- [THE PROBLEM]:
No pictures go in the copy; retype exactly the lines from the one with "Image resolution: width=277" through the last line of the records.
*** Opening of DATA TO PROCESS ***
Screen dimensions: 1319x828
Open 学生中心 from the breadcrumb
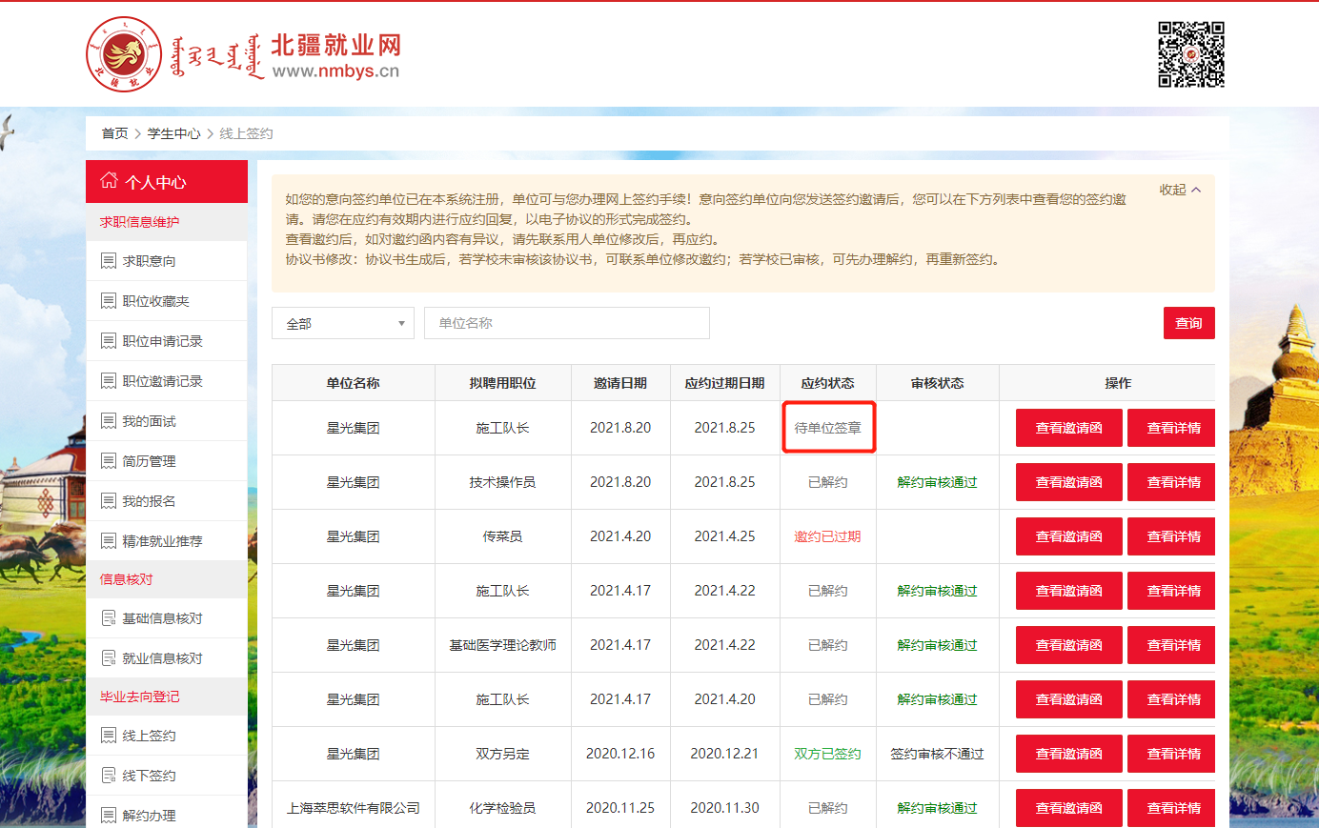[x=173, y=133]
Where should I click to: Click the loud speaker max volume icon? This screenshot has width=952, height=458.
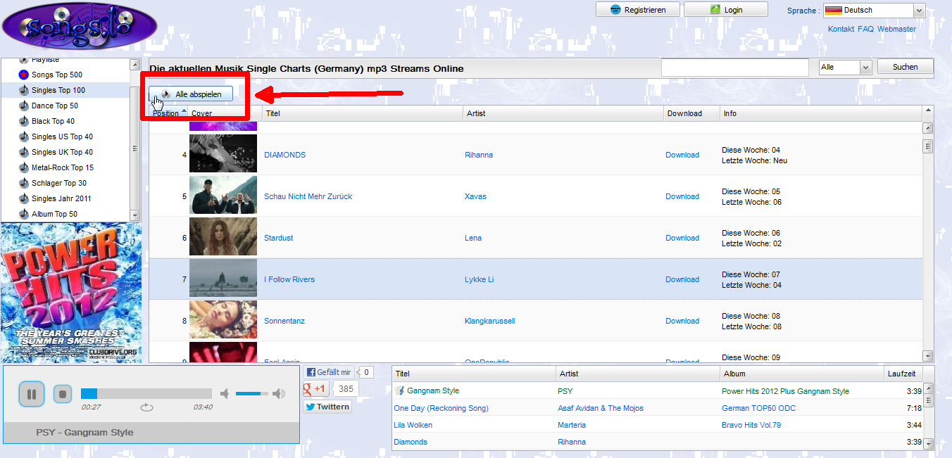click(279, 394)
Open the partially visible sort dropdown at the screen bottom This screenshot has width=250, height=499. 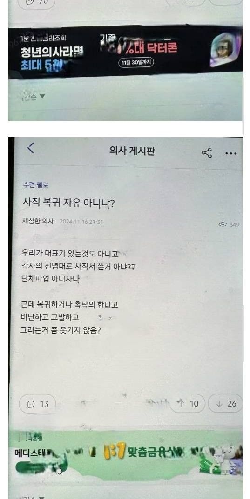click(x=31, y=497)
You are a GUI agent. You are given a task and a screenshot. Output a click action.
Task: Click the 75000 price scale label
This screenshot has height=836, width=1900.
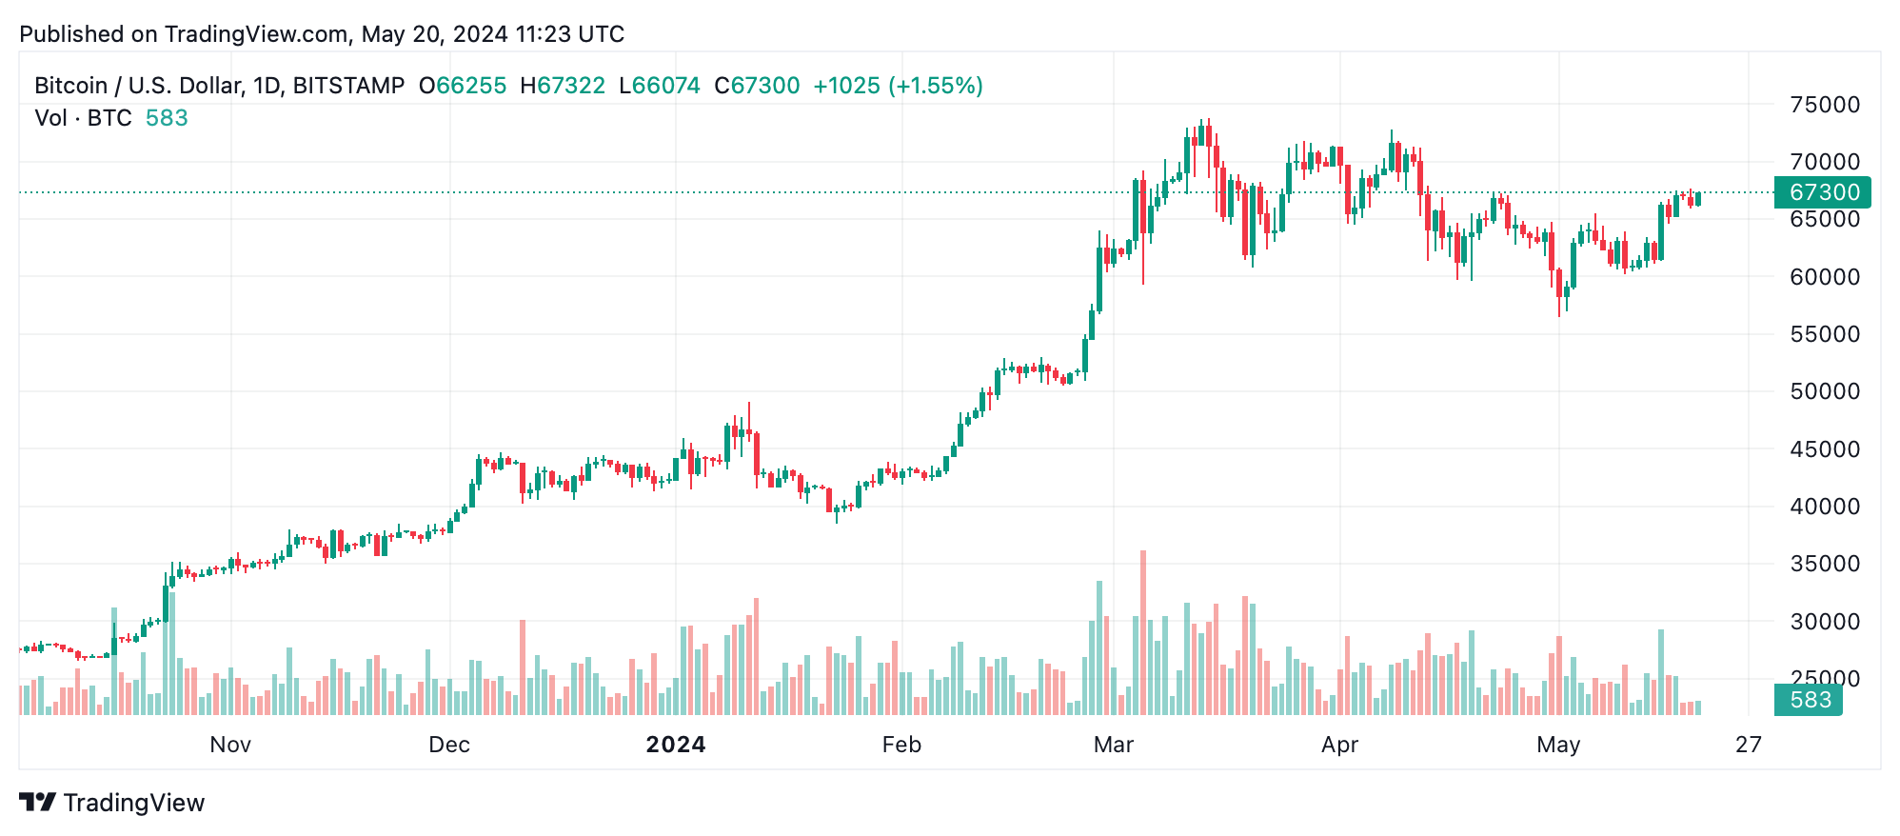point(1825,105)
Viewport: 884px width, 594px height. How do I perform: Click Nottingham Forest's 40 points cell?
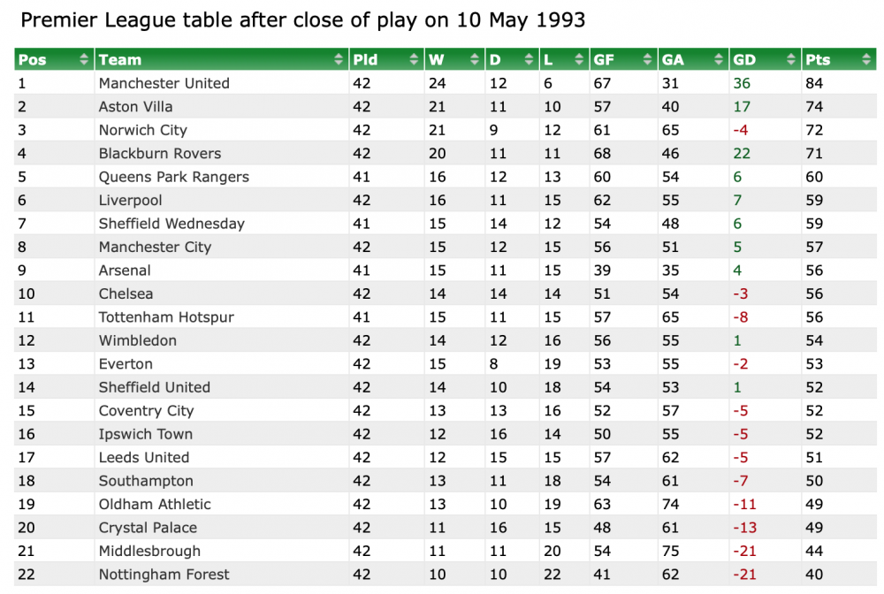[814, 575]
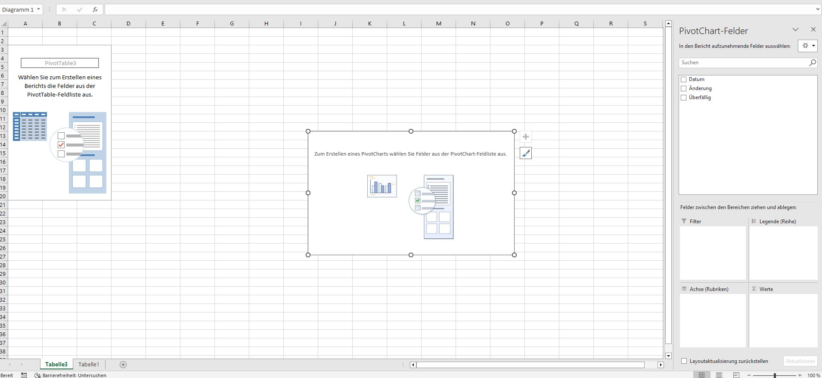The image size is (822, 378).
Task: Switch to Page Break Preview icon
Action: click(736, 375)
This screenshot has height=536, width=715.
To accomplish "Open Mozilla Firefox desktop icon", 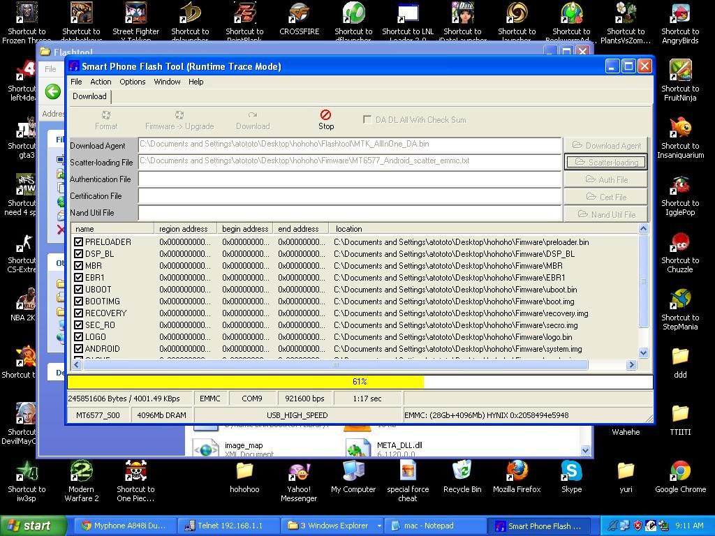I will tap(517, 472).
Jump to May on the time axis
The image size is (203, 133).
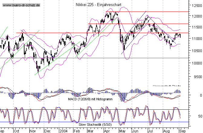coord(122,131)
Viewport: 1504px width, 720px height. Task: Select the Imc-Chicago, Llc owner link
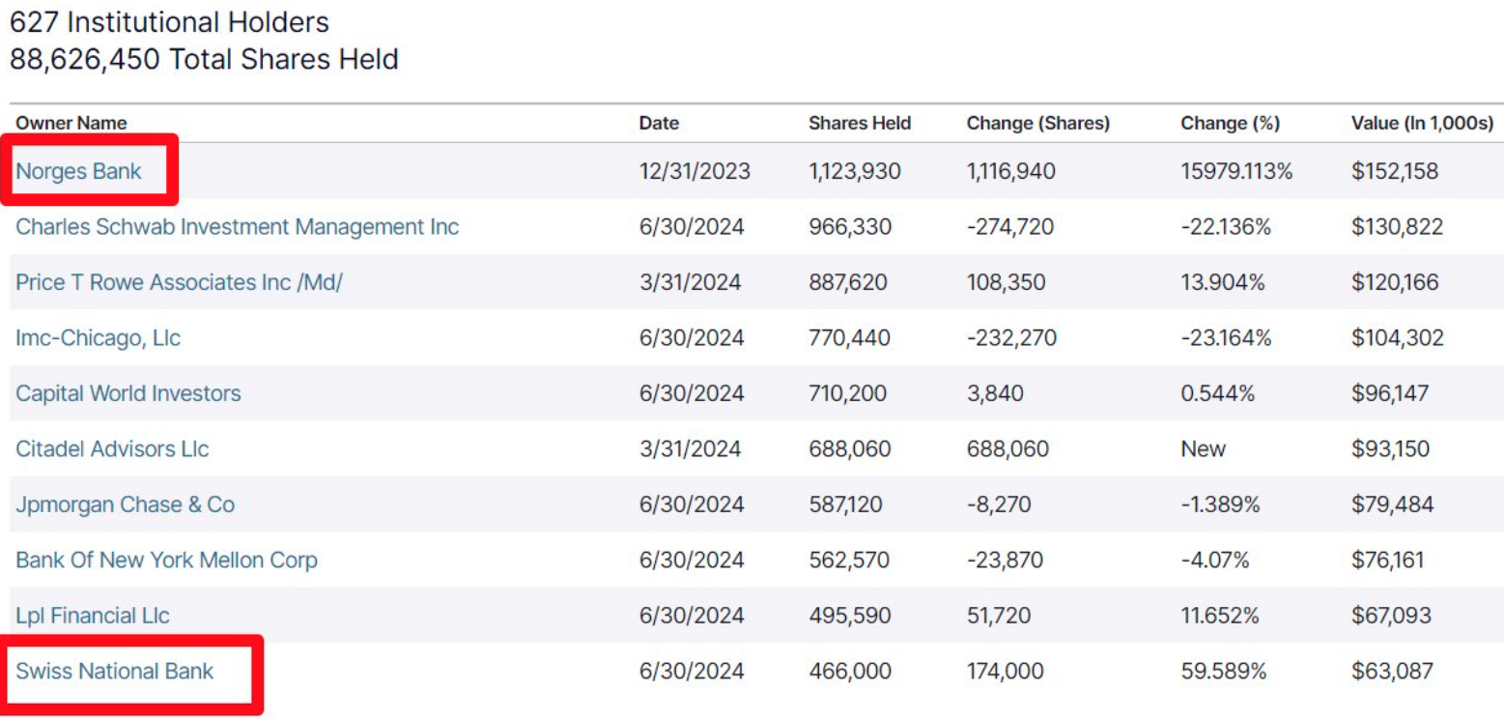tap(98, 338)
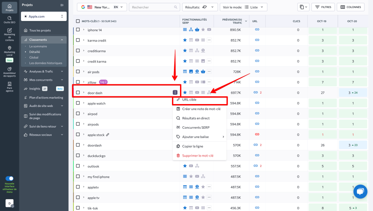This screenshot has width=373, height=211.
Task: Click the blue chat support bubble
Action: 360,192
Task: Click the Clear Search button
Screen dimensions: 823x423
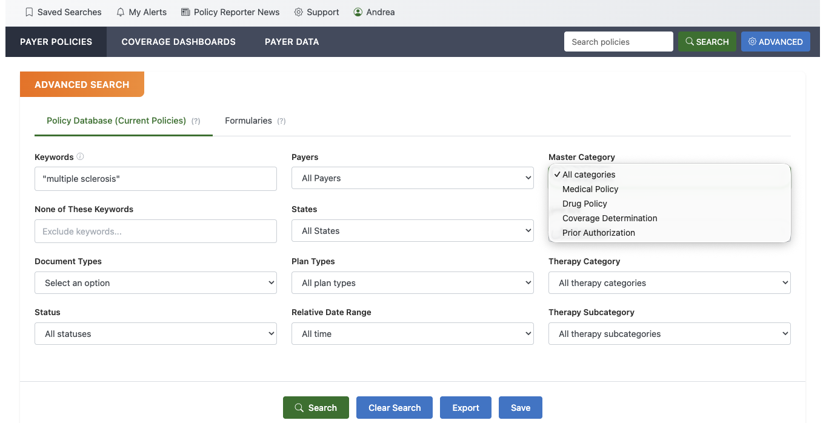Action: [x=394, y=407]
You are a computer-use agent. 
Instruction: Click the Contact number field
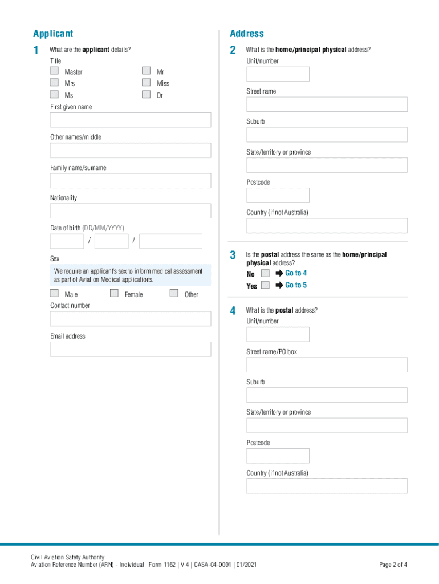coord(131,319)
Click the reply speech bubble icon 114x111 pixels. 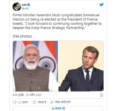tap(34, 102)
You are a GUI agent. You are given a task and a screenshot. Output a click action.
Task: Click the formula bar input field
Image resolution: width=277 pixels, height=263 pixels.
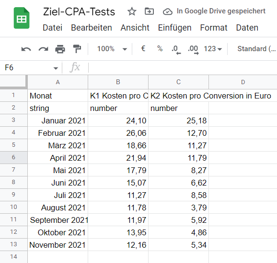click(x=183, y=67)
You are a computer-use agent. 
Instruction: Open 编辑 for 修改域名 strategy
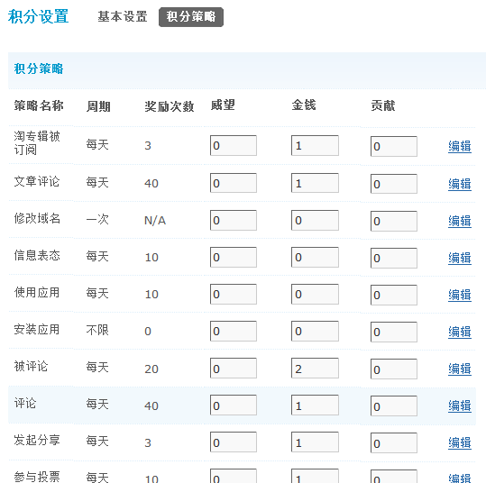[x=459, y=221]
*** Close of DATA TO PROCESS ***
- [RESPONSE AREA]:
Image resolution: width=277 pixels, height=263 pixels.
click(x=183, y=67)
You are a computer-use agent. 
Instruction: Open 编辑 for 修改域名 strategy
[x=459, y=221]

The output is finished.